Synthesis of triazole 611
To a solution of 78(20 mg, 25. mu. mol) in THF (100. mu.L) was added Hunig's base (20. mu.L), azide 14au (16 mg, 50. mu. mol) and cuprous iodide (2.4 mg, 13. mu. mol) with stirring. The resulting mixed solution was degassed by alternately providing vacuum and introducing argon. The viscous liquid was purged with argon at room temperature and stirred for 4 hours. The whole reaction mixture was placed on top of a flash chromatography silica gel column and washed with 50: 1CH2CL2/2N NH3Eluted with MeOH to give triazole 611 as a white solid (14 mg, 50% yield): MS (ESI) M/z 496.8(M +2H)+,992.3(M+H)+
Synthesis of Compound 612
Compound 612 was synthesized from alkyne 27d of example 4 and azide 14au of table 11 using the copper-catalyzed cycloaddition reaction conditions of example 1.
Synthesis of Compound 613
Compound 613 was synthesized from alkyne 27d of example 4 and azide 14b of table 11 using the copper-catalyzed cycloaddition reaction conditions of example 1.
619 Synthesis
A solution of alkyne 611(0.05 g, 0.0504 mmol) in acetone (1.5 ml) -water (0.2 ml) was added to an aqueous solution containing N-methylmorpholine N-oxide (0.13 ml, 50% water) followed by OsO-containing4Of (2) (0.005 mmol, 0.1M in Bu)tOH).

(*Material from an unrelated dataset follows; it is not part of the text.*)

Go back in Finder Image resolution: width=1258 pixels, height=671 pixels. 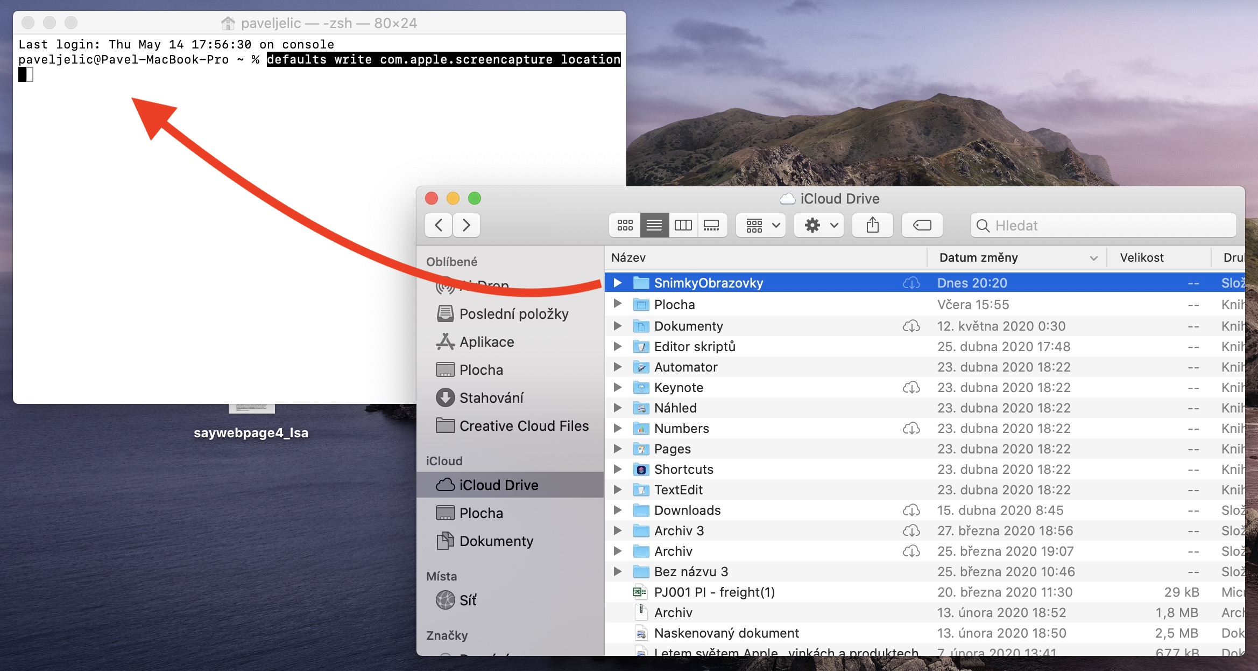pyautogui.click(x=439, y=225)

The remaining solution was stirred at room temperature overnight and with CH2CL2(50 ml) and brine (50 ml). The organic layer was separated and washed with brine (2 × 50 ml) and dried (anhydrous NaSO)4) Concentrated and purified by TLC (CH)2CL2∶2%NH3-MeOH 13: 1). Yield: 20mg (40%). MS (ESI) M/z 1026(M + H)+,513.5(M+2H)+
Synthesis of Compounds 614 and 615
Compound 614 was synthesized from compound 411 of example 3 by reaction with hydrochloric acid. Compound 615 was synthesized as shown in scheme 158 from compound 614 by the hydrocarbylation reduction reaction with pyridine-4-carboxyaldehyde.
Process 158
A solution of 0.015 g (0.015 mmol) 614, 0.006 g (0.060 mmol) 1.0 ml DMF containing pyridine 4-carboxyaldehyde was added to 0.007 g (0.030 mmol) NaBH (OAc)3In (1). The reaction mixture was stirred at 25 ℃ for 4 h, DMF was removed by rotary evaporation and the residue was purified by TLC to give 0.003 g of compound 615. MS (M + 1): 1097.
synthesis of Compound 616
This compound was synthesized by heating Pyvale 82(0.18 g, 0.46 mmol) and amine 2(0.43 g, 0.55 mmol) in DMF (6 mL) and Hunig's under reflux for 20 hours. The solution was evaporated. The crude residue after evaporation of the solution is in CH2CL2(50 ml) A suspension was formed and saturated NaHCO was used3(2 × 30 ml) and saturated brine (1 × 30 ml). Decolorizing the organic layer with decolorizing charcoal and Na2SO4And (5) drying. The crude product obtained by evaporating the solution was purified by silica gel column and purified with CH2CL2the/MeOH 14: 1: 0.05 to 12: 1: 0.05 to 10: 1: 0.05 eluted to give 616 as a white solid (0.048 g, 10% yield). LCMS; m + H+1031.5。
Synthesis of Compound 82
Alcohol 80 is converted to the Ensifold derivative 81 (LC-MS; M + H)+322.9)。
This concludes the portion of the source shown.